I have found it very difficult to retrain voice so I sound more feminine.  I have a voice- pitch analyzer on my phone, and when it registers my voice I always seem to hit ~210Hz.  My voice registers ~ 225 now.  But when I record my voice it sounds horrible, and very manlike.  What can I do to make my voice more feminine?  Please help!!!  Thanks:)
Don't really know what to write here...  So I'll just write a little about myself.  For conciseness, I am a 48 y/o pre-op transsexual who's in a wheelchair.  I'm wheelchair bound due to AVN(avascular necrosis) which took three and a half inches from my right femur and I acquired due to HIV.  I got infected by the first man I was ever with.  So, after spending 40+ years in Texas and getting three felonies, I decided to move to San Francisco.

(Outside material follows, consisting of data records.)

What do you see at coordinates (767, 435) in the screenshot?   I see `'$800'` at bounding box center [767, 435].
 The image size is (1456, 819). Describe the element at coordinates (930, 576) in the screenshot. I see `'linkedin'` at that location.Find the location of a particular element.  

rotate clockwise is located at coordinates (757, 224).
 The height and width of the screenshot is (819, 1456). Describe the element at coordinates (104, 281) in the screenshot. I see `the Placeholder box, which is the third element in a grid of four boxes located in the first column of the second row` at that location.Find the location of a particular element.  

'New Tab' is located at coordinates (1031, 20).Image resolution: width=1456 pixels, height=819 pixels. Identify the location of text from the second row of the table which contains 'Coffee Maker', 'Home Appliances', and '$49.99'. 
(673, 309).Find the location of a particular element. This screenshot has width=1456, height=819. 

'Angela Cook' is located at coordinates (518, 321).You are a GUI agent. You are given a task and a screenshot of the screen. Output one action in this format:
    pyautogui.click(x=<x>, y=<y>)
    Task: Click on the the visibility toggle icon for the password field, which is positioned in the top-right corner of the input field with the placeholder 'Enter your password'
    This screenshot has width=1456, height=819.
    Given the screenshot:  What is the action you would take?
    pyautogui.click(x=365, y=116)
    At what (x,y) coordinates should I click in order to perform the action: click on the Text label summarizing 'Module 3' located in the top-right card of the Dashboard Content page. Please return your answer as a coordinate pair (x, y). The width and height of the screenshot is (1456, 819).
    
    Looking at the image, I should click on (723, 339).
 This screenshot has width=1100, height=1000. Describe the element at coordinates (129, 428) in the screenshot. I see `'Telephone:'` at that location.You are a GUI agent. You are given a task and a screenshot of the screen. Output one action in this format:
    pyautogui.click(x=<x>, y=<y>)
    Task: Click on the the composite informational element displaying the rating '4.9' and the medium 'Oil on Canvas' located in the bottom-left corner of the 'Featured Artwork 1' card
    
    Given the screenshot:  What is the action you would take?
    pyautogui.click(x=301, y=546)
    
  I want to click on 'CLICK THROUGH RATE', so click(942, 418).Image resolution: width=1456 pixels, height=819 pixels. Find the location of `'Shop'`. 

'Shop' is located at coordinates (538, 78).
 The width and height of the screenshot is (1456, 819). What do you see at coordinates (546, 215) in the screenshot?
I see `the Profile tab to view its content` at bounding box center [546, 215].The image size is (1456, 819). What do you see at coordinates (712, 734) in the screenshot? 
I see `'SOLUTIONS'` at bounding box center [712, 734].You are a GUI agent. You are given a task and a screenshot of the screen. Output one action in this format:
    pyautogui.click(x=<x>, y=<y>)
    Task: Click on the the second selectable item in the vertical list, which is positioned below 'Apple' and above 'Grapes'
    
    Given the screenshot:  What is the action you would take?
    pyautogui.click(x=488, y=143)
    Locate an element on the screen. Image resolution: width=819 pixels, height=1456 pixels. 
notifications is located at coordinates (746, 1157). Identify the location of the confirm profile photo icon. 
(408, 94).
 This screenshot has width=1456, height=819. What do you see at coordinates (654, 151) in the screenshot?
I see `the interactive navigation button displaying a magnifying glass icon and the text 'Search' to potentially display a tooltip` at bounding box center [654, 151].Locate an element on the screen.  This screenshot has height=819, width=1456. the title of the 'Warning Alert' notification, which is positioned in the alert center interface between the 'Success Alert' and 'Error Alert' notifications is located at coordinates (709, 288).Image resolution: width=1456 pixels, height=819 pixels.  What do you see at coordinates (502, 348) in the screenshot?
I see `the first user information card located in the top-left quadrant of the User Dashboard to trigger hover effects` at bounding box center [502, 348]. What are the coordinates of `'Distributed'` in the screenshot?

  I got here in 2010 and continued to drug myself until something happened...  I don't remember exactly what happened, but I do know I did something to ease my pain, which didn't help and I ended up in the ER.  After that, mind you I could still walk, barely, I was diagnosed with avascular necrosis.  Immediately I was sent to a hospital in really bad shape.  I was addicted to a copious amount of drugs and weighed less than 90lbs.  I was near death.  I spent two and a half years in hospital, quit drugs, got my own place and am doing quite well.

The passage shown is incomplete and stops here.